Linda Buckley-Archer is a London-based writer. She was born in Sussex, but spent most of her childhood on a blackcurrant farm in Staffordshire, and now lives in London.
Originally trained as a linguist, she lectured in French for some years before becoming a full-time author and scriptwriter. She has written original drama for both BBC Radio and television but is best known for The Gideon Trilogy of novels.
The Gideon Trilogy was translated into ten languages and garnered two Carnegie nominations, a Branford Boase Highly Commended Distinction, and was shortlisted for several state awards in the U.S. It was published in the UK and US by Simon & Schuster. The trilogy gained wide publicity through its excellent depiction of 18th Century Britain. It was inspired by the criminal underworld of eighteenth-century London.
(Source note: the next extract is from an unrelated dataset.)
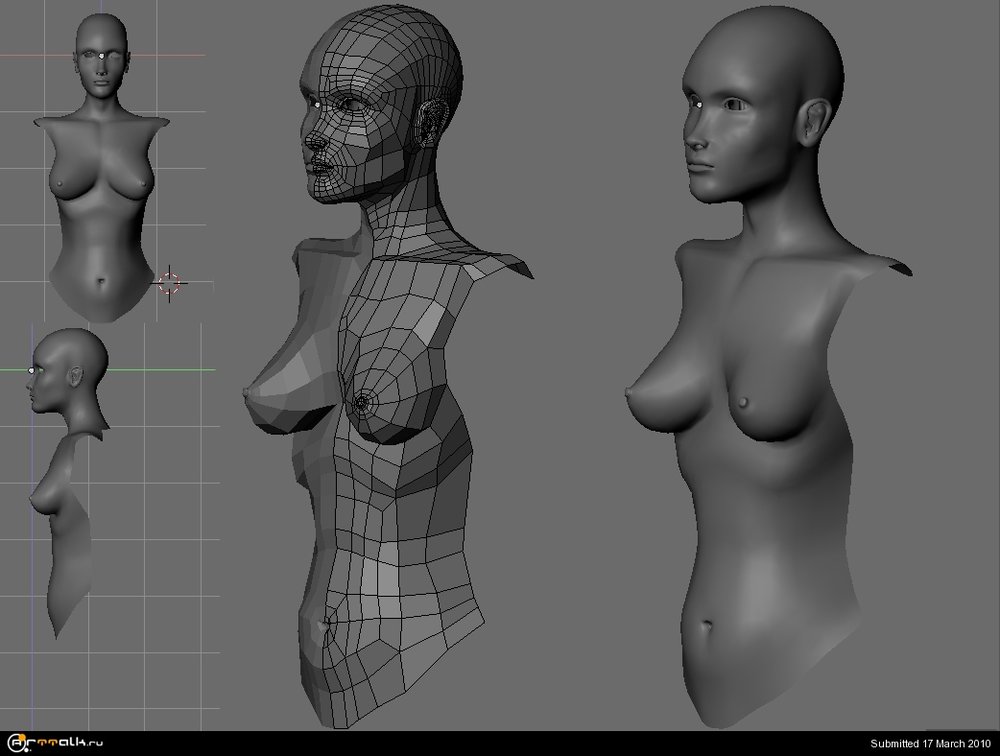Click the white origin dot on side-view face
Screen dimensions: 1000x756
point(33,371)
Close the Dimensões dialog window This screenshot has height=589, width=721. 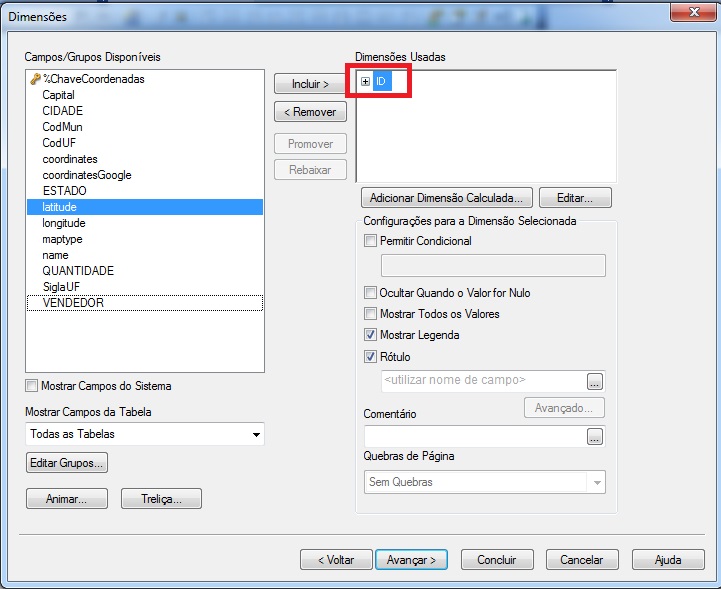click(691, 12)
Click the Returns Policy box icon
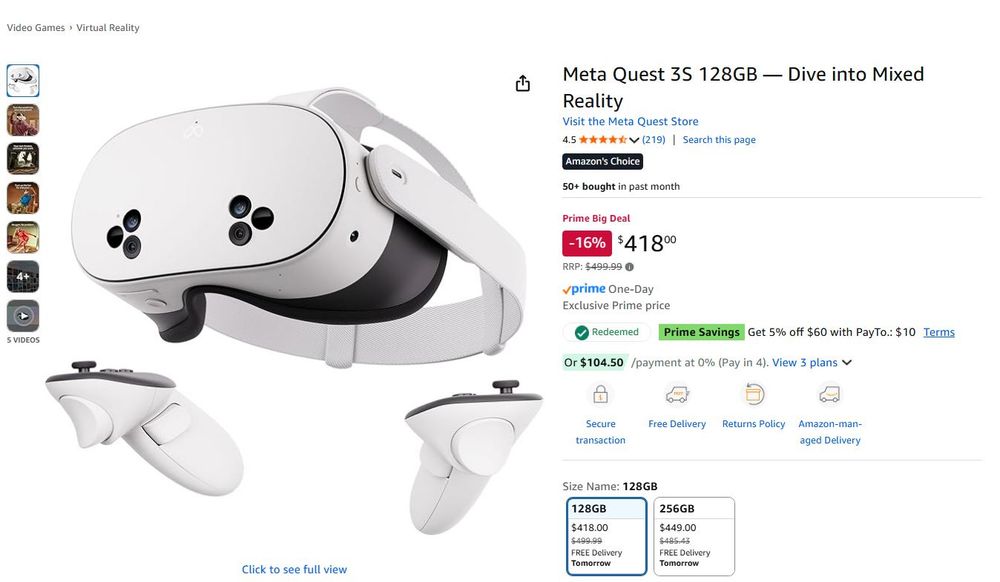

Buckley-Archer's most recent novel The Many Lives of John Stone was written for teens and upwards and was published by Simon & Schuster in the US in 2015.
Buckley-Archer is a regular reviewer for The Guardian, and has been a judge for the Branford Boase and Guardian Children’s Fiction Prizes. She has an MA in French literature and a PhD in Creative Writing from Goldsmiths, University of London, where she is also an Associate Lecturer. Buckley-Archer is a Royal Literary Fund fellow.